§ **Records supplied**
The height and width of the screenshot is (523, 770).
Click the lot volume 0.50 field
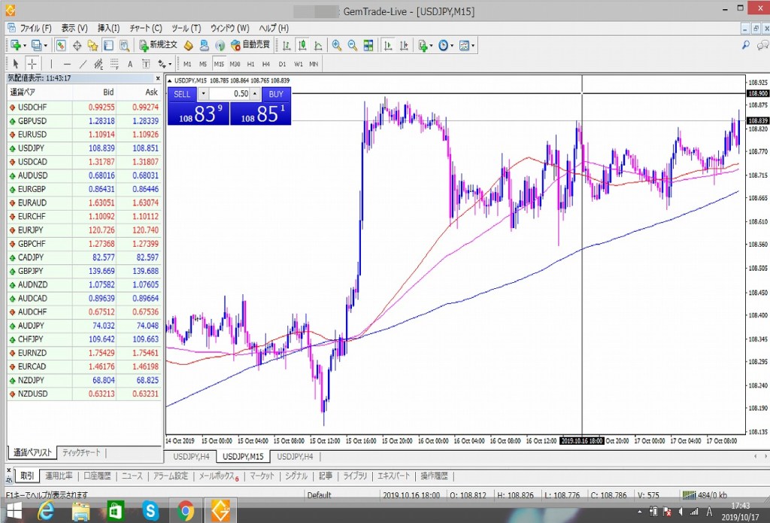[x=229, y=94]
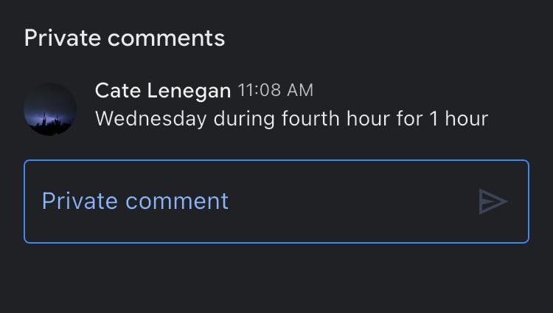Click the 11:08 AM timestamp

point(275,91)
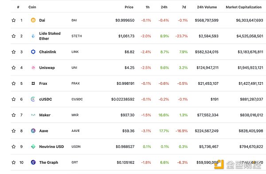This screenshot has width=266, height=174.
Task: Click the Dai coin logo icon
Action: [33, 20]
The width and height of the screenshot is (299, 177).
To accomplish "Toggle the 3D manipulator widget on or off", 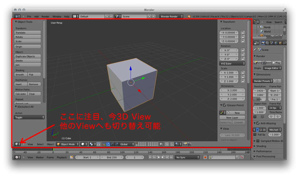I will tap(104, 144).
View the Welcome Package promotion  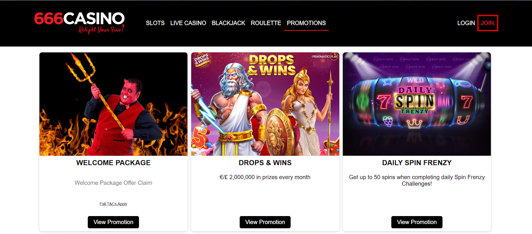(x=113, y=222)
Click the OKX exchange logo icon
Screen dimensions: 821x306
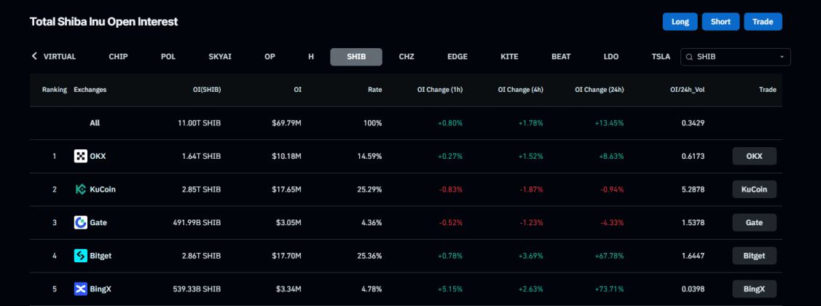(81, 156)
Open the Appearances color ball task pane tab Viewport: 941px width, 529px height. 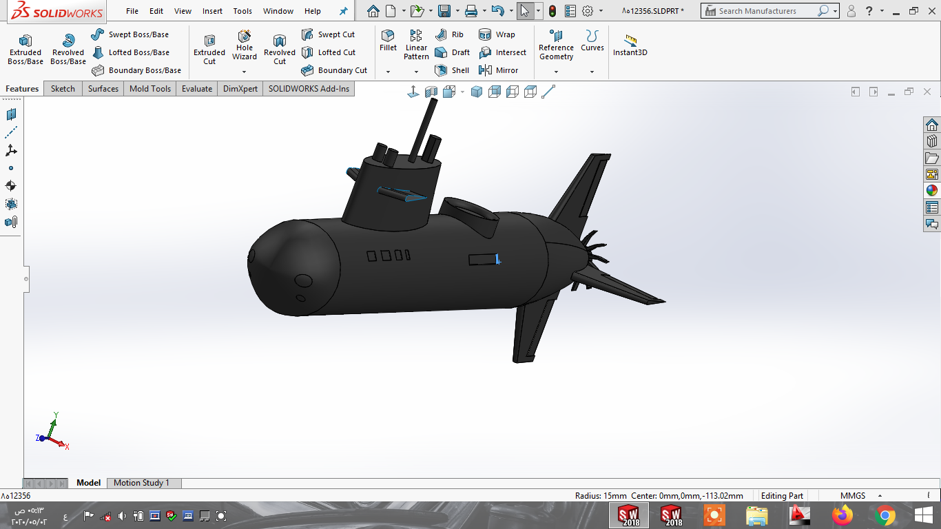(x=932, y=191)
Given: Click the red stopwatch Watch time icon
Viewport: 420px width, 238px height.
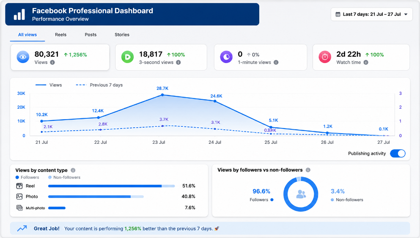Looking at the screenshot, I should [325, 57].
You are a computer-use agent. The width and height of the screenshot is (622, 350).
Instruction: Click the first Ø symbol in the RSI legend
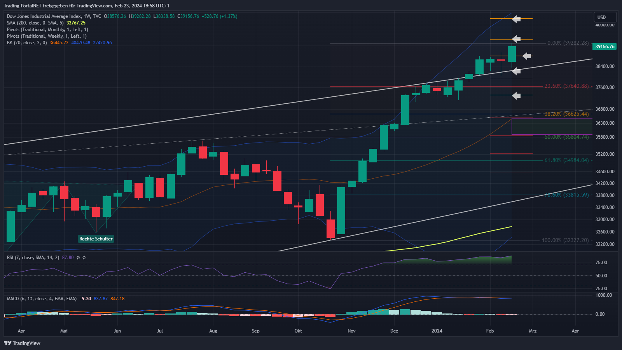pyautogui.click(x=78, y=258)
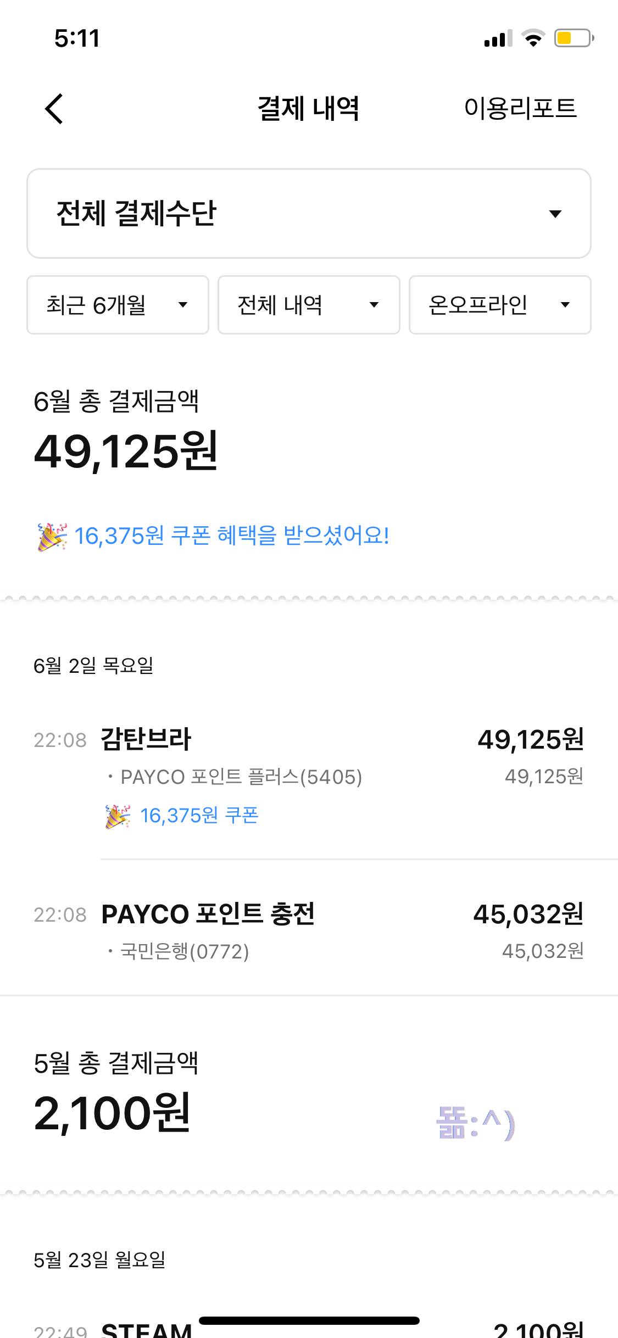
Task: Open the 최근 6개월 period filter
Action: (117, 305)
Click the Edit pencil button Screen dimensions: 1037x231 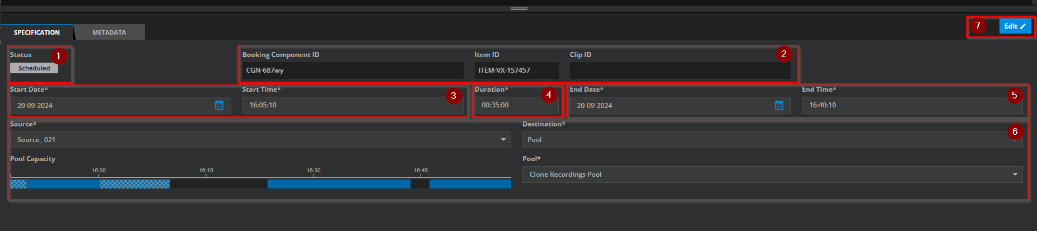click(1015, 26)
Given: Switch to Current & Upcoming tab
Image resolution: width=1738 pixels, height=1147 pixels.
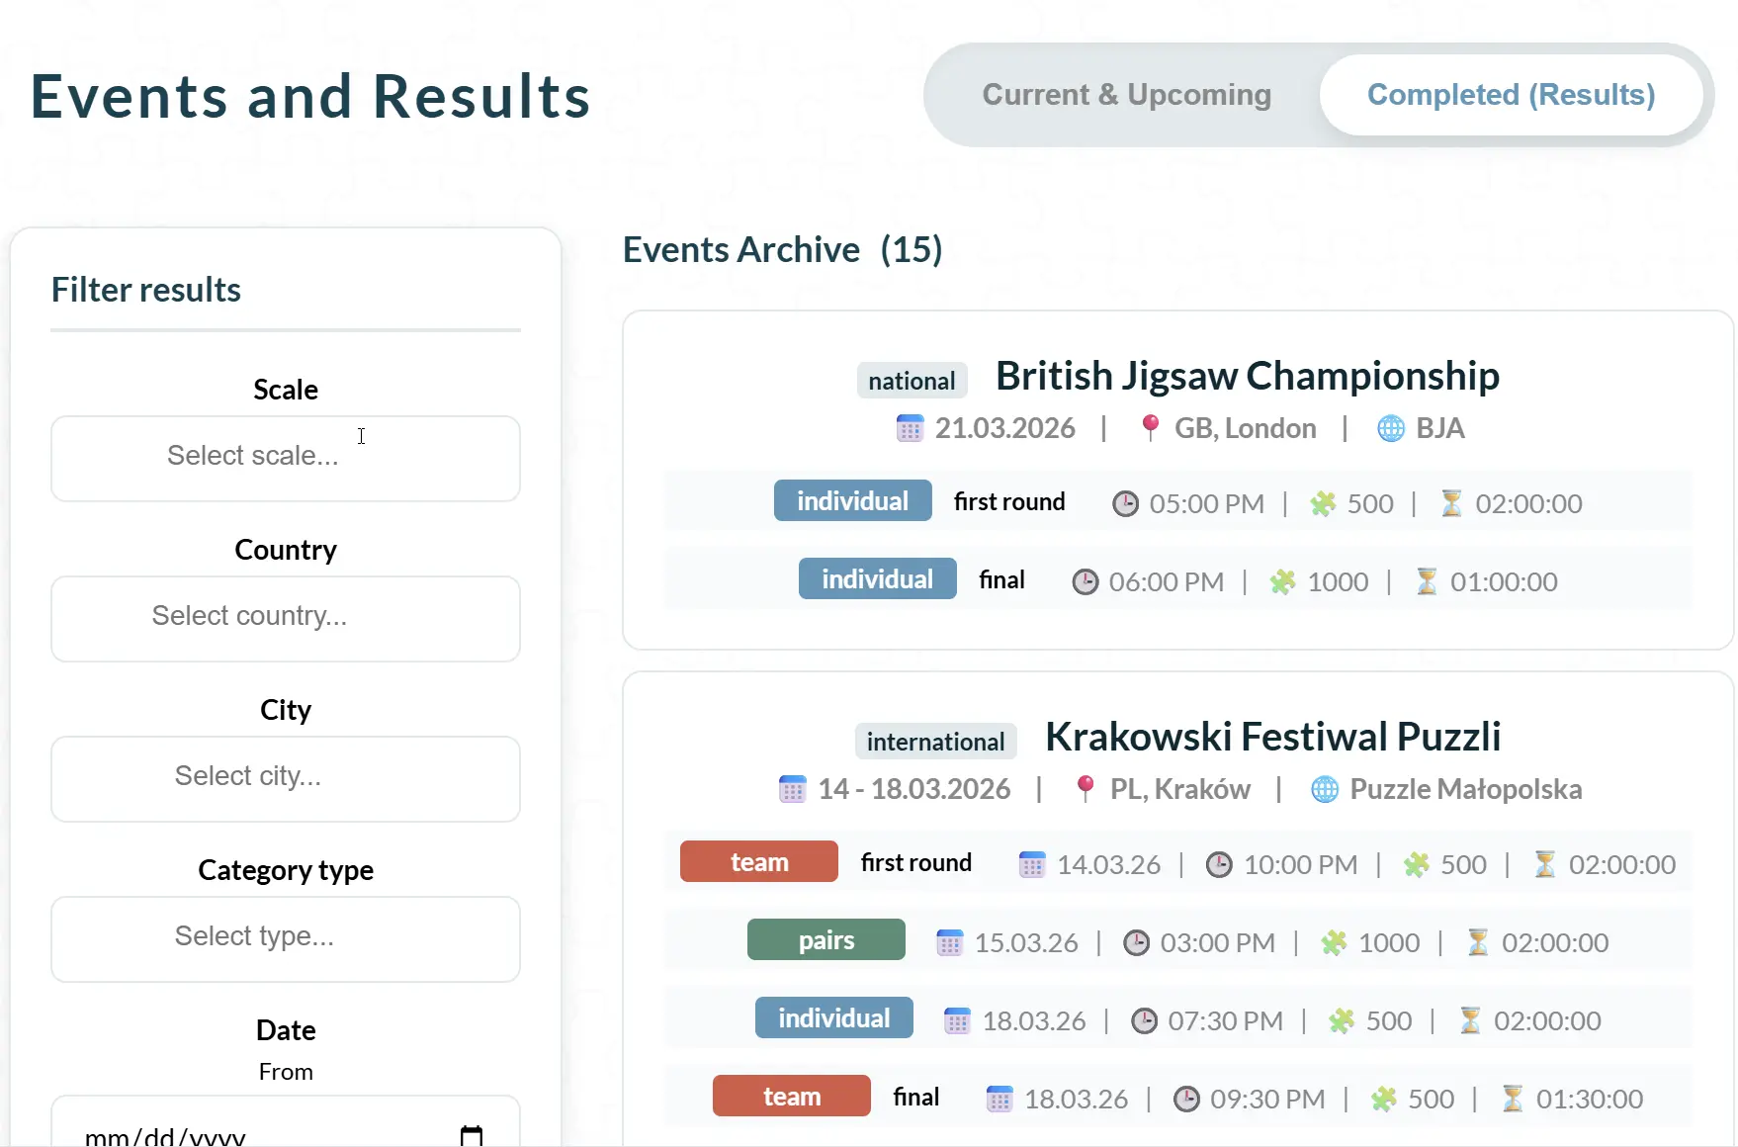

§ **Your task**
Please return all lines from the records that hold the word "Given".

§ **Solution to this exercise**
Given: Click the red stopwatch Watch time icon
Given: Switch to Current & Upcoming tab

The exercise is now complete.